SHANGHAI, Mar 22 -- Copper in Shanghai fell by the most in a week as supplies expanded in the world's largest consumer.
The June contract on the Shanghai Futures Exchange slumped as much as 1.4 percent to 59,410 yuan ($8,703) a metric ton, the steepest drop since March 15, and closed at 59,530 yuan a ton. The three-month delivery contract on the London Metal Exchange declined 0.2 percent to $7,423 a ton at 2:56 p.m. in Shanghai.
Refined copper imports by China gained 12 percent to 220,530 tons in February from the previous month, customs data showed today. Inventories of the metal monitored by the Shanghai exchange expanded 8.8 percent to 169,101 tons last week, extending a climb to the highest since at least 2003.
The increase in stockpiles and supplies "may put pressure on Shanghai prices this week," Wu Xiaoqi, an analyst at Minmetals Haiqin Futures Co. said from Beijing.
Aluminum fell as much as 1 percent to 16,680 yuan a ton in Shanghai and zinc tumbled as much as 2.6 percent to 18,480 yuan.

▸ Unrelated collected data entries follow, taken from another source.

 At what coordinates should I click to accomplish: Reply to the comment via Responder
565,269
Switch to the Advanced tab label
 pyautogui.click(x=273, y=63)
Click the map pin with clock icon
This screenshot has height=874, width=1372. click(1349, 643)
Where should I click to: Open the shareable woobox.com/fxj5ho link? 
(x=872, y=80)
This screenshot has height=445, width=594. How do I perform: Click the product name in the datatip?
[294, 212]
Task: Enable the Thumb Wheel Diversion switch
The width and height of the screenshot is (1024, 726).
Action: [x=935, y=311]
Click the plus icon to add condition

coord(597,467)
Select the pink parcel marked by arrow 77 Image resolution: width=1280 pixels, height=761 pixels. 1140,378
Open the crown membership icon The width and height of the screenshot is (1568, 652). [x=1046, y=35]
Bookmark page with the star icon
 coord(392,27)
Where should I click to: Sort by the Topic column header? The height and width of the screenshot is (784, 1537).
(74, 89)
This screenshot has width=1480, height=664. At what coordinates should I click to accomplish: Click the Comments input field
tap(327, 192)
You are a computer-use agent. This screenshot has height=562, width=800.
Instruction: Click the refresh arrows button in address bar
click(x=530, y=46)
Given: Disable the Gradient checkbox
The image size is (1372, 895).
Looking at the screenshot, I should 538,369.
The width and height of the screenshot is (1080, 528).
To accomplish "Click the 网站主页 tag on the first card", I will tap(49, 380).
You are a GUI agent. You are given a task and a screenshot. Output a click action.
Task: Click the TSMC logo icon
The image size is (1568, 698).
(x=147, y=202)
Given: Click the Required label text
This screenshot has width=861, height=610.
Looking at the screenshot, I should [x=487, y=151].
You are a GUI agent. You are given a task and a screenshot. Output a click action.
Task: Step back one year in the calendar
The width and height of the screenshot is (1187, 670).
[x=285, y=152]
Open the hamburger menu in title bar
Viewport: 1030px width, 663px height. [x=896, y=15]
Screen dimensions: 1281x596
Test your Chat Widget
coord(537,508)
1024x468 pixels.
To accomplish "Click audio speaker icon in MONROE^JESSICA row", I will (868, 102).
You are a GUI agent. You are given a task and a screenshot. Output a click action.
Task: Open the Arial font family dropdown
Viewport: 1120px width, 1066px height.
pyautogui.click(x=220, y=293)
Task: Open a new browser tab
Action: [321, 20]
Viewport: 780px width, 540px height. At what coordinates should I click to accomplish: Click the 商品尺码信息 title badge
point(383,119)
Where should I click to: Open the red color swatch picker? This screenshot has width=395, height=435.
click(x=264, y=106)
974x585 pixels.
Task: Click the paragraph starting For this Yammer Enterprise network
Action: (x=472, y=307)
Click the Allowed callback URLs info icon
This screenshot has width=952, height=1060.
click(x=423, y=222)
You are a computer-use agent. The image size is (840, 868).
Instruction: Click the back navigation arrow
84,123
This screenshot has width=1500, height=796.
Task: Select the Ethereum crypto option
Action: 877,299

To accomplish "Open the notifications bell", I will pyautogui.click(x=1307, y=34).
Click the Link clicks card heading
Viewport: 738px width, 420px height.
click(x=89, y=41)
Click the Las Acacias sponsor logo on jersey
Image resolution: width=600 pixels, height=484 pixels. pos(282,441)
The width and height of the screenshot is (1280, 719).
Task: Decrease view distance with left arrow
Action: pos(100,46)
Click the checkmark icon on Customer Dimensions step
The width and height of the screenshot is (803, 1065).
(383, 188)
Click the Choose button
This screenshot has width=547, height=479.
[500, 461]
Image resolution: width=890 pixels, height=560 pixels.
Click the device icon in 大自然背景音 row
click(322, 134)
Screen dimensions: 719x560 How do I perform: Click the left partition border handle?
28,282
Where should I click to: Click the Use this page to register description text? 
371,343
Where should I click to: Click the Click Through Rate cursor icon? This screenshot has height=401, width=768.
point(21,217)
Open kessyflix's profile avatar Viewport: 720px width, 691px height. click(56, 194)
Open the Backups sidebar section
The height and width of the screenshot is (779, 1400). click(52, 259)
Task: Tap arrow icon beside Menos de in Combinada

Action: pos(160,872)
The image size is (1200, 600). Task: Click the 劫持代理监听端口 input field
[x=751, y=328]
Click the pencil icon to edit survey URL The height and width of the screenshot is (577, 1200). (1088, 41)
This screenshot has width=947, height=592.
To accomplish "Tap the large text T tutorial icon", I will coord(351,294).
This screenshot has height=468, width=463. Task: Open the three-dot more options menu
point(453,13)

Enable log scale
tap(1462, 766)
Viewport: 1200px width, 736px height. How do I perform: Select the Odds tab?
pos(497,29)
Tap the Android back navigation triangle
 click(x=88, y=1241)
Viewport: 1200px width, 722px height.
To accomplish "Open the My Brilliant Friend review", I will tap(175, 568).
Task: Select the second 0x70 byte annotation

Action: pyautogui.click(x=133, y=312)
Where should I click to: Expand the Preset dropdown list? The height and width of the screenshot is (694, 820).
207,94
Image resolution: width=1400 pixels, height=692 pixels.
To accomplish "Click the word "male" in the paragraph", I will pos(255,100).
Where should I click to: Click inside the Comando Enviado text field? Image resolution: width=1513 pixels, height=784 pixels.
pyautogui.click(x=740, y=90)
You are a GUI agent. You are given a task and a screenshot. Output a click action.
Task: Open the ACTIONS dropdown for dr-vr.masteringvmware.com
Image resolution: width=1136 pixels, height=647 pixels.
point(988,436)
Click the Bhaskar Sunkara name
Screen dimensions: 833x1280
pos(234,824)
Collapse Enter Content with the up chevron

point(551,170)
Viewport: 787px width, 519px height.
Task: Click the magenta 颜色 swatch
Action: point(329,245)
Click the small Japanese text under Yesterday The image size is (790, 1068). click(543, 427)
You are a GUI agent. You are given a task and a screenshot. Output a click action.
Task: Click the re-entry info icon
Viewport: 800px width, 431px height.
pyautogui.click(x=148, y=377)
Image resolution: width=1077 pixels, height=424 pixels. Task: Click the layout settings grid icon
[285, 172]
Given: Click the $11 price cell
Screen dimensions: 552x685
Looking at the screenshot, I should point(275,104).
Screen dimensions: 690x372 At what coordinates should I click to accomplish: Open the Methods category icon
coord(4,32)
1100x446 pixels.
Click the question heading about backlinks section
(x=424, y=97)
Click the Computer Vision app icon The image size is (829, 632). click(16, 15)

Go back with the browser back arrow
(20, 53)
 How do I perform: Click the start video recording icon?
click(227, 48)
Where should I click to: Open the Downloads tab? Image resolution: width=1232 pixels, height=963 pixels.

China's imports of aluminum, lead, zinc and nickel all decreased from a month earlier, customs data show. Inbound shipments of primary aluminum and refined zinc plunged 52 percent, lead tumbled 73 percent and nickel dropped 25 percent.
Shanghai metals are also tracking declines on the London Metal Exchange, where copper fell 0.7 percent on March 19 on the dollar's rebound and India's interest rate hike, Chen Jian, another analyst at Minmetals Haiqin, said today.
The Reserve Bank of India unexpectedly increased the benchmark reverse-repurchase rate to 3.5 percent from a record 3.25 percent. It was the first increase since July 2008.
The dollar gained against the euro on speculation that Greece may fail to secure financial assistance from the European Union. The Dollar Index advanced for a third day, rising by 0.2 percent to 80.867 at 2:48 p.m. in Shanghai.
Aluminum was 0.4 percent down at $2,250 a ton in London, zinc fell 0.7 percent to $2,279.75 a ton and lead added 0.2 percent to $2,199.75 a ton. Nickel retreated 0.7 percent to $22,300 a ton and tin hadn't traded as of 2:50 p.m. in Shanghai.